Of course there are various mad cap adventures and madder, much madder murderers.  Huge and dark cavernous sets: crumbling old municipal buildings, factories, the ever eponymous warehouse.  Oh yes and the ever sinisterly lurking in all its glorious shadowy lamp-lit edifice: of Arkham Asylum.

Jim Gordon is believable if a little stony faced as the true hearted crusader for justice and clearer out of corruption.  From the city, Gotham.  which is suffering this corruption as some kind of sickness or so it is portrayed.  In this Batman prequel as graphic novel made real.

Gotham is also awash with a mighty paintbox.  A palette of imaginatively and stunningly realised scenes.  Gotham is a master class in shadow, light and blinding concrete bright.  Dull greys and blues and monolithic blocks of buildings.

Inside the Police station however it is almost the inner circle of hell.  All circular open staircase, other levels, old wooden bannisters.  In the Police Station the colours are jewel deep in dark shadow.  Artful yellowed lighting glows around.

Gotham as a dramatic creation has style, verve and panache.  The drama has that tea-time zaniness and zap.  Yet dwelling in the painterly land of the graphic novel.

Last but not least there is the monosyllabic but eventually engaging Serious Crime Detectives. Including an Amazon tall and inscrutable ex-love interest storyline.

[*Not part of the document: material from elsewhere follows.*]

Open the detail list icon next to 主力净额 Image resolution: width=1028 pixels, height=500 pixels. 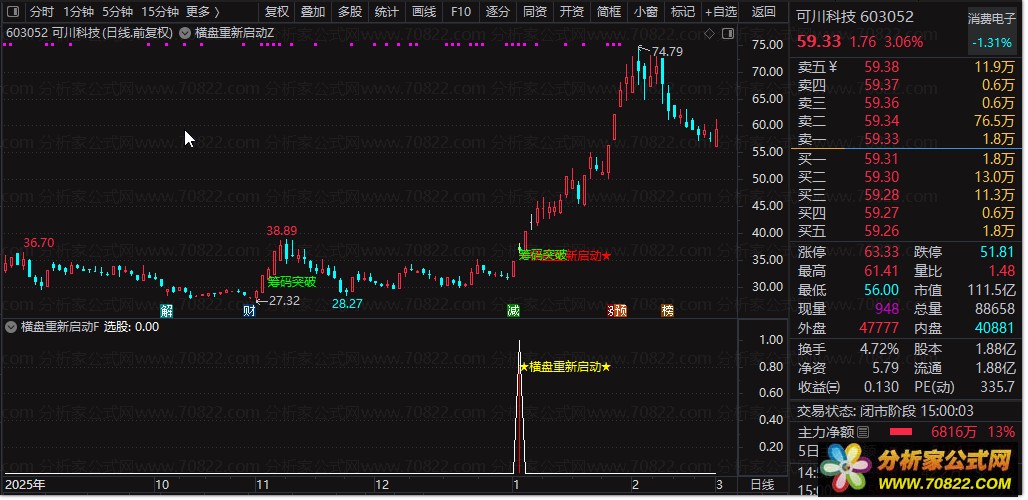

Then of course there is the Penguin, originally described by me I believe as Jonny Depp as Edward Scissor-hands in appearance and charm.  The Penguin gleefully steals every scene he appears in.

Capriciously unpredictable and psycopathically evil: the Penguin manages to make us like him.  Even with his unfortunate habit of  dispatching potential enemies and obstacles forthwith.  With some nearby handy pointy object.  All sorts of random items The Penguin uses.  Really.

The Penguin inveigles himself into all the warring camps of the ailing, almost infected (it is essayed) corrupted Gotham City.  See it is not just Jim Gordon as the true heart fighting evil: there is Don Carmine Falceone, Fisho and Wayne.  With The Penguin secretly working for/ and or pretty much running everyone.

Oh and lets not even talk about the Penguin’s mother.  A truly horrific and sinister character, mad as a hatter and most brilliantly acted.  No wonder The Penguin is so weird.  Save me from the Penguin’s mother.


Some dialogue from Gotham.

Harvey Bullock to crazy Siornis from Sironis Investment:
“What’s with all the warrior baloney?”!

Harvey Bullock to Detective Alvarez:
“Alvarez, Put a zipper on it”
Harvey motions with his thumb and finger pinched together to his lips.
I haven’t seen anyone do that in a long time.

Charlotte to Jim Gordon:
“Tell me it will be OK”
“Tell me there aren’t any monsters?”
Jim Gordon:
“There aren’t any monsters”
But she gazes over his shoulder.
She knows there are monsters.
So does he.



I am pretty sure that Harvey Bullock quotes Shakespeare at one point.

The giant see-through clock in the walled window of Charlotte’s apartment is the same as in the top floor cafe’ window of an art gallery in Paris.  You half expect to see Buster Keaton outside, hanging as ever on one of the clock hands.